Items from a dataset:
_ _ _ _ _ _ _

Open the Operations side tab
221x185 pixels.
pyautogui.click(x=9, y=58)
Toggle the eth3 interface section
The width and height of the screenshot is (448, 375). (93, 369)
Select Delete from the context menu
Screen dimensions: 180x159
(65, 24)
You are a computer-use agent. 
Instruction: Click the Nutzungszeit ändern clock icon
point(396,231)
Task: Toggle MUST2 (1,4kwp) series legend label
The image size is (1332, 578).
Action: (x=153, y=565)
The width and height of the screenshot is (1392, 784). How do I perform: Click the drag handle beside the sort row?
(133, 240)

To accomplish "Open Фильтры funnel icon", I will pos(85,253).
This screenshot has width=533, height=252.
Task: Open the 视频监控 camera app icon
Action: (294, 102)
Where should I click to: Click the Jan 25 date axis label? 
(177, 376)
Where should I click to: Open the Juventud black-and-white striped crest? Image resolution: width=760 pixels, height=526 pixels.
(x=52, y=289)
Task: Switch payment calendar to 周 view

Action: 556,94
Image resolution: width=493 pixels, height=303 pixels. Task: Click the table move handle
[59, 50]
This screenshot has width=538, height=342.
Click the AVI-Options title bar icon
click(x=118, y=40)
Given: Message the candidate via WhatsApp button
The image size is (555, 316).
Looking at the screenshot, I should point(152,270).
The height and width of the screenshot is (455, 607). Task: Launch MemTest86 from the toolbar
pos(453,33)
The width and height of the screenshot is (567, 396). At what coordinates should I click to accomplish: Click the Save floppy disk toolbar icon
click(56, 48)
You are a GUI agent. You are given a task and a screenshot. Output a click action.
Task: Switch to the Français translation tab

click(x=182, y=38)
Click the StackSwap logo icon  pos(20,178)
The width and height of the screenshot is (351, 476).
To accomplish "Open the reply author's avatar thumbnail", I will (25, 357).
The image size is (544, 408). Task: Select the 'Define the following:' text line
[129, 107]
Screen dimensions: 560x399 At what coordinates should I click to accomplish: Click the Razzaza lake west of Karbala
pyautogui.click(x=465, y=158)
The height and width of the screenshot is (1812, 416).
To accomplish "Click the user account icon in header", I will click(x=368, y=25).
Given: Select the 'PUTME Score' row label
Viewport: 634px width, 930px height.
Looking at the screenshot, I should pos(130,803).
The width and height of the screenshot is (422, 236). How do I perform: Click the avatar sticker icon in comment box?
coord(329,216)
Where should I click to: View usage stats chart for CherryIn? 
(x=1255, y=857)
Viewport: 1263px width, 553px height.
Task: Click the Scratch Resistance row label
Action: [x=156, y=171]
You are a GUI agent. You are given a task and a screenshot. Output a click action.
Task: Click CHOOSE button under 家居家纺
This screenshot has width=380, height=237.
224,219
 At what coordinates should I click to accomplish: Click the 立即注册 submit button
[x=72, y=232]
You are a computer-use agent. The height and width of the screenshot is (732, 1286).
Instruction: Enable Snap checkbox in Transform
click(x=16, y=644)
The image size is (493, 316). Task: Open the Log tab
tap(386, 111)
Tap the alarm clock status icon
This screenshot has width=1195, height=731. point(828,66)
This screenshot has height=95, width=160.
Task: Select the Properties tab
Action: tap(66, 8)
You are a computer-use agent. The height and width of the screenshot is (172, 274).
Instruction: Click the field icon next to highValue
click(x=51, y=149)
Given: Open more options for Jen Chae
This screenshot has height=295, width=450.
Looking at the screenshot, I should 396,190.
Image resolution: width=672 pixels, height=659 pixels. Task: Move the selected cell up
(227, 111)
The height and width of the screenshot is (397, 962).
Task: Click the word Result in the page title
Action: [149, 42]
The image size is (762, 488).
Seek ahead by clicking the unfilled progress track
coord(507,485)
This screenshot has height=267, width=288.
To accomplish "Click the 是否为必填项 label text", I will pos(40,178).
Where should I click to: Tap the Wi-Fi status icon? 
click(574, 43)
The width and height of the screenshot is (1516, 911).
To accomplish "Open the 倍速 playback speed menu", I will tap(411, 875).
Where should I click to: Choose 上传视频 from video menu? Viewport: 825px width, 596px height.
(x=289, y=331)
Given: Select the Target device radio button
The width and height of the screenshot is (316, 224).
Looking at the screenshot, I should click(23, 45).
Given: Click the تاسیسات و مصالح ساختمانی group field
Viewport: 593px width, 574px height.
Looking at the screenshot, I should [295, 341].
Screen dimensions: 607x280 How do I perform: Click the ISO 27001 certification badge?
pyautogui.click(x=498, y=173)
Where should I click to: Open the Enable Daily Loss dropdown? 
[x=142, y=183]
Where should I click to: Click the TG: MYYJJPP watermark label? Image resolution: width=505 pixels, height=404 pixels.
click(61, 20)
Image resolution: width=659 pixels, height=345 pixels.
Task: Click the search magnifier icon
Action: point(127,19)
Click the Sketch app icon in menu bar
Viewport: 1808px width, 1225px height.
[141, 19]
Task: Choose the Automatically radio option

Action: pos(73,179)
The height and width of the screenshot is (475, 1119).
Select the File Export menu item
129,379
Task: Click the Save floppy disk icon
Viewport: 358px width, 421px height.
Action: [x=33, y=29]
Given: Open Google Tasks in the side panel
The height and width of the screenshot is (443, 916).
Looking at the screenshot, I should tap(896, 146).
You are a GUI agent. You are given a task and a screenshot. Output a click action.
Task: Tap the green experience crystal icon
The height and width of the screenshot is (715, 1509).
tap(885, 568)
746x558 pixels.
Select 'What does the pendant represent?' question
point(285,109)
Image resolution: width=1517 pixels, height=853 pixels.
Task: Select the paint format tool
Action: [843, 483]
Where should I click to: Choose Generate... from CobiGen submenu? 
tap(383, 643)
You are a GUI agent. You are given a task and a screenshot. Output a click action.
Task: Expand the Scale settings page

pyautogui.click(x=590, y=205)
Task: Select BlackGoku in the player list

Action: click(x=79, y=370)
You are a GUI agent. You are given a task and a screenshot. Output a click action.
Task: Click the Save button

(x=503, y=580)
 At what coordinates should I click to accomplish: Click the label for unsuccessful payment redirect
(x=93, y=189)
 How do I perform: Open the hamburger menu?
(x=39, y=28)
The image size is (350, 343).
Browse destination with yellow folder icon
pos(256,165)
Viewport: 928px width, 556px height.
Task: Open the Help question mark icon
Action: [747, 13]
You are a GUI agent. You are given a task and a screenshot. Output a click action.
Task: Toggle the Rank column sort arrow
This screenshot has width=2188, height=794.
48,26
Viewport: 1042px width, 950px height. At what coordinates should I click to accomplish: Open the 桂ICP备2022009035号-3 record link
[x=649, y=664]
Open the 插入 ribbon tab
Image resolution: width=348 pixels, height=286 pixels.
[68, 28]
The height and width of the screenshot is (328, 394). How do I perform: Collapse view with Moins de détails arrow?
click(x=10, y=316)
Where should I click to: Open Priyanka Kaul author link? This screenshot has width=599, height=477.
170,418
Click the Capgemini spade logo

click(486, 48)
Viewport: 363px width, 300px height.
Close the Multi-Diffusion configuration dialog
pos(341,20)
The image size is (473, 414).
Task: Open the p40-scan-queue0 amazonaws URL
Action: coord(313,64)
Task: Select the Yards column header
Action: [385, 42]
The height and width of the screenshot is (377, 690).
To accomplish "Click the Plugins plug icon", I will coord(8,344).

_ _ _ _ _ _ _

EXERCISE BRIEF ▸ Where a line in the records above includes the string "computer", show it.

EXERCISE SOLUTION ▸
You are a computer-use agent. 
You are a computer-use agent. The height and width of the screenshot is (732, 1286).
You are a computer-use agent. The height and width of the screenshot is (172, 274).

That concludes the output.